GUEST: First of all, the market supply of labor far exceeds the demand. Secondly, for most of the smaller hotels, many of the owners see the work of staff as extended household chores from home whether they are in the areas of cleaning rooms, cooking or serving drinks.
And because supply is greater than demand, staffs are sometimes employed long before any contracts are made. This is also due to weak HR structures that are put in place. In one of such hotels people have worked in more than a year without any contract documents, let alone job descriptions and workplace policy frameworks. Fear of job security and the propensity to lose their livelihood put most employees in the fear zone, a debilitating factor that scares people to make such demands.
HOST: Is it offensive for a newly hired employee to write out his/her understanding of job responsibilities and to show it to his/her ‘boss’ to endorse?
GUEST: Job Descriptions basically describe the job and functions expected of the employee while in employment. From my experience, job descriptions are usually added to the employee’s contract and given to him weeks before h/she moves into the hotel to assume the position.

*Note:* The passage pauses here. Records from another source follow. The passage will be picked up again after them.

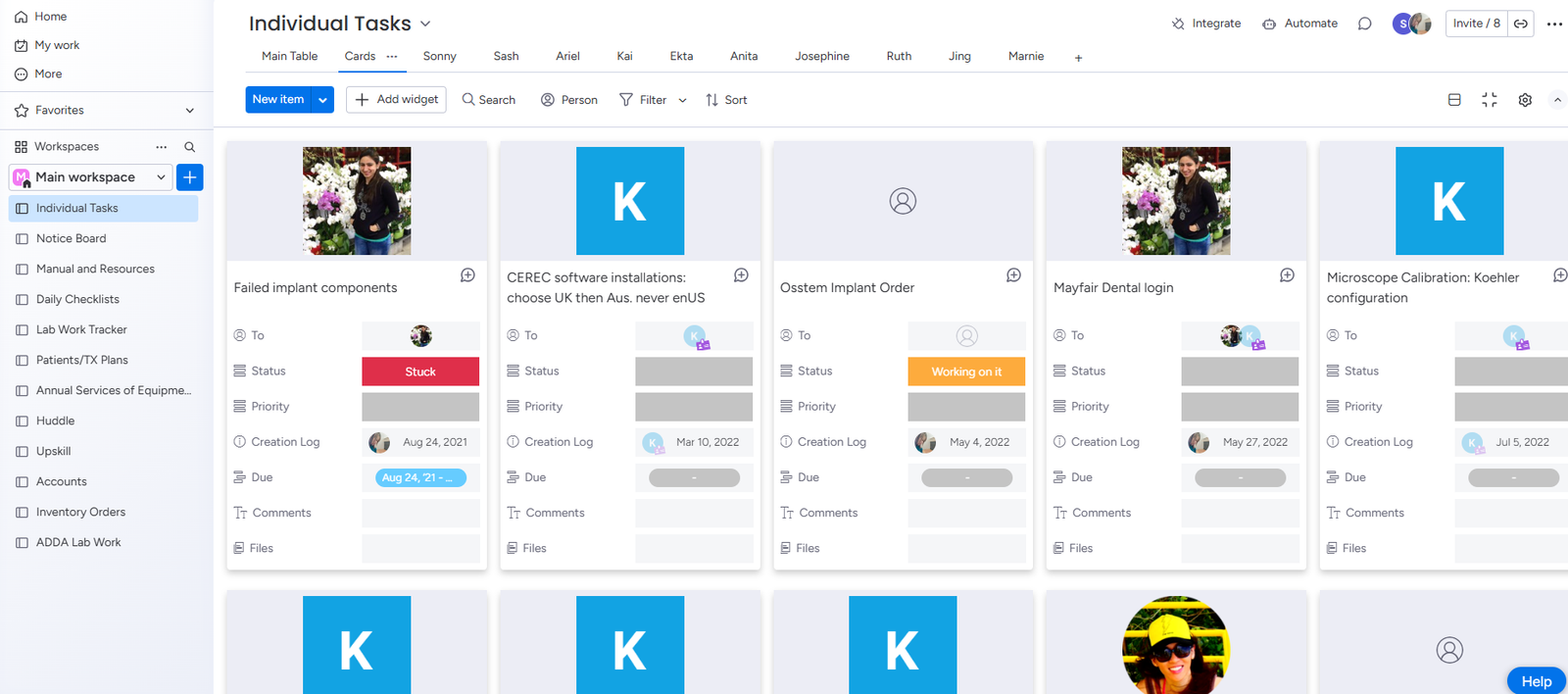
Task: Switch to the Josephine tab
Action: pyautogui.click(x=821, y=57)
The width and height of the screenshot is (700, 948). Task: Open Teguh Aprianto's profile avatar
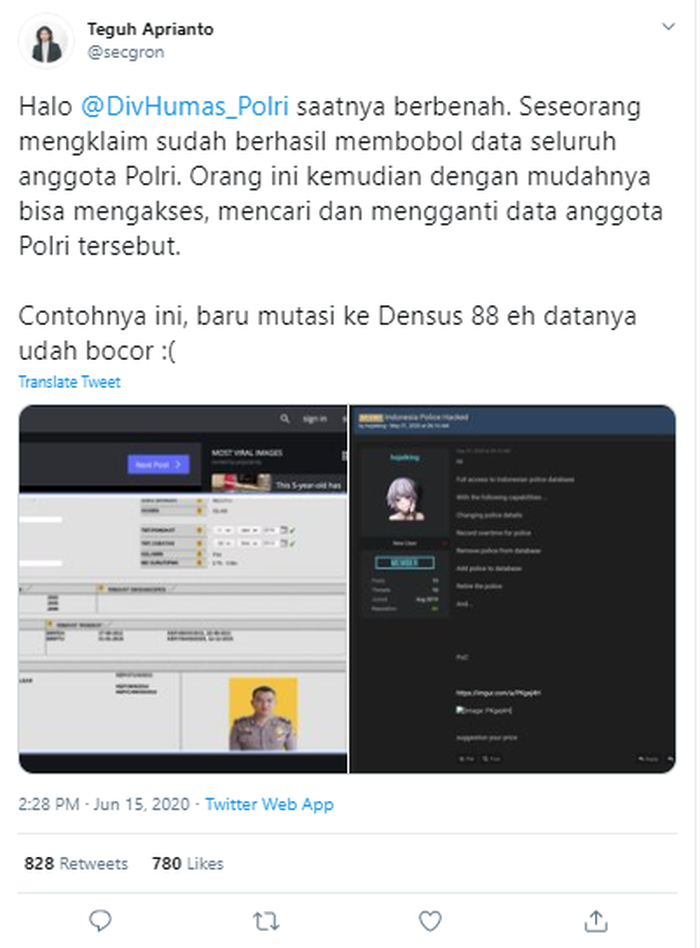(x=46, y=41)
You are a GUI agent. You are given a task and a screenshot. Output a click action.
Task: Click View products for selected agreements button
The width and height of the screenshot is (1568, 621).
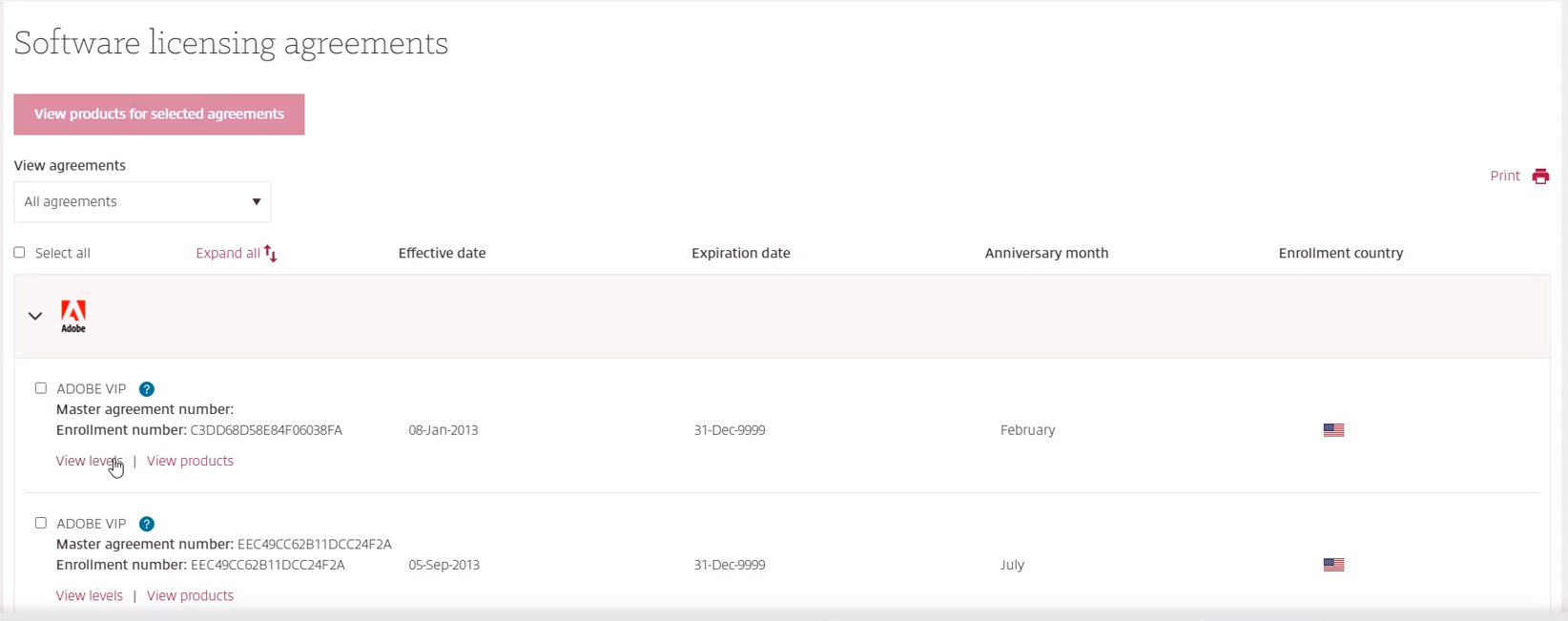[159, 114]
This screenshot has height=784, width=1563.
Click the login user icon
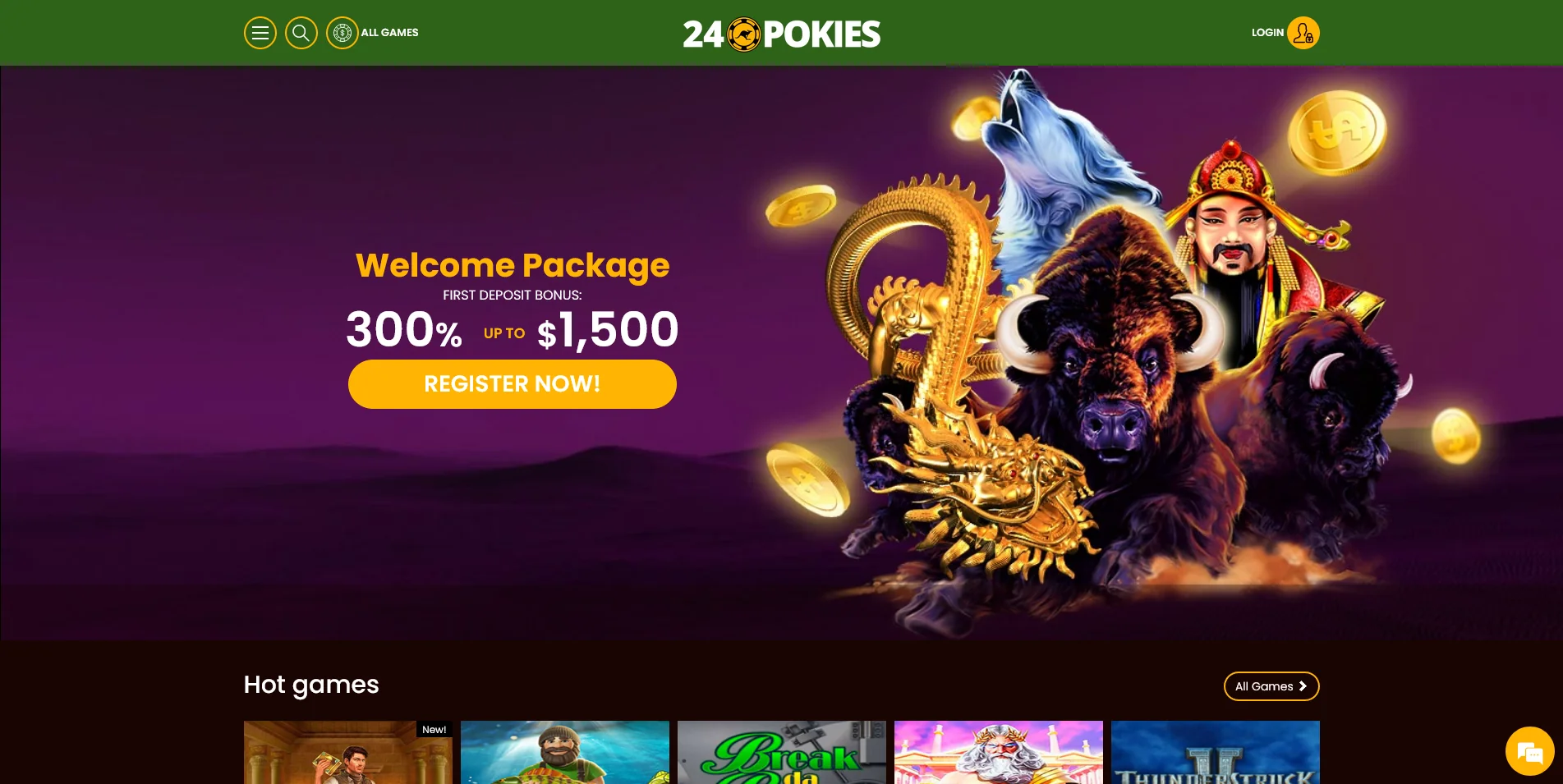(1303, 33)
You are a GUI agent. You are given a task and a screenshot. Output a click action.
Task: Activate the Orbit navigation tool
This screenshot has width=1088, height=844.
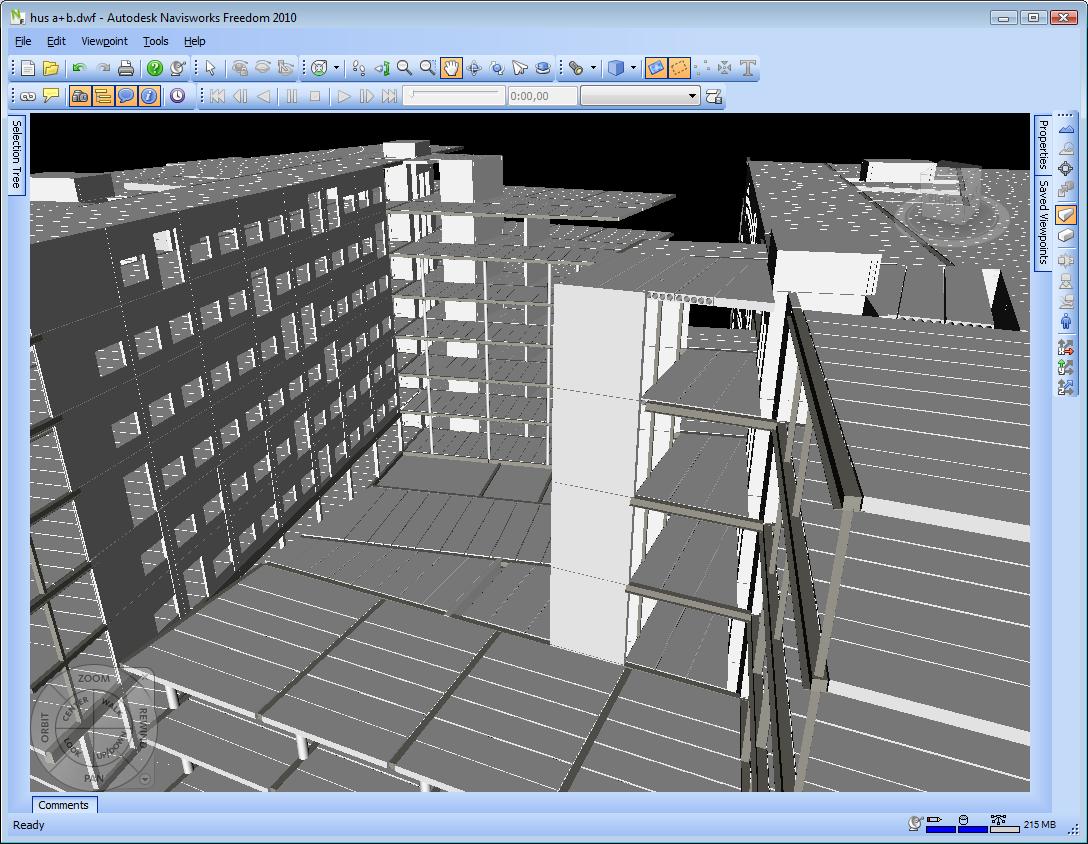(473, 68)
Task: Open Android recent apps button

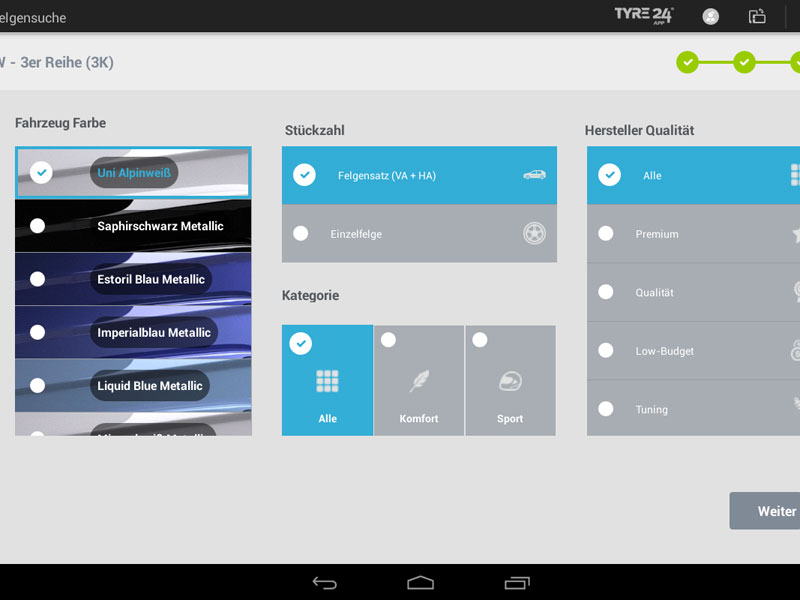Action: coord(516,582)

A progressive HR Manager should rather discuss the contents of the document with the employee, opening windows for innovations and adjustments based on the objective conditions prevailing in the hotel. As I go round hotels in my work as a consultant, I am sometimes surprised to see the same job description from another hotel, copied and pasted into similar positions in another hotel, even though they may not be of the same star-rating. There are too many of such practices going on currently.
It is important to know that job descriptions are not static instruments. It should be seen as a joint tool arrived at after a thorough discussion with the employee to enable/her understand and play the role expected.
HOST: I am really thinking of the majority of hotels who do not have HRs. In this environment the Owner-Manager also plays the role of HR.
GUEST: I think an employee may be capable of writing his/her own job but it has to be approved by the HR, acting in the stead of the GM. However, job descriptions are generally the sole preserve of the employer who possess the business plan, to be able to design and describe the specific jobs that would improve on the business objectives and strategies.
The employer is responsible for the formation, standards and tactics it would employ to beat its competitors.
HOST: What is an employment manual and how does it enhance work relations?
GUEST: Employment manuals set out the broad basis for the conduct of work and professional relations in every work environment. They may include, the vision and mission of the organization, core values, corporate governance processes and procedures, standard operating procedures, conditions of service, disciplinary codes, organizational culture and behavior, policies and procedures covering a range of issues as in health, SSNIT, taxes, welfare bonuses, etc.
Manuals ensure a serene work environment and enhance professional relationship and productivity.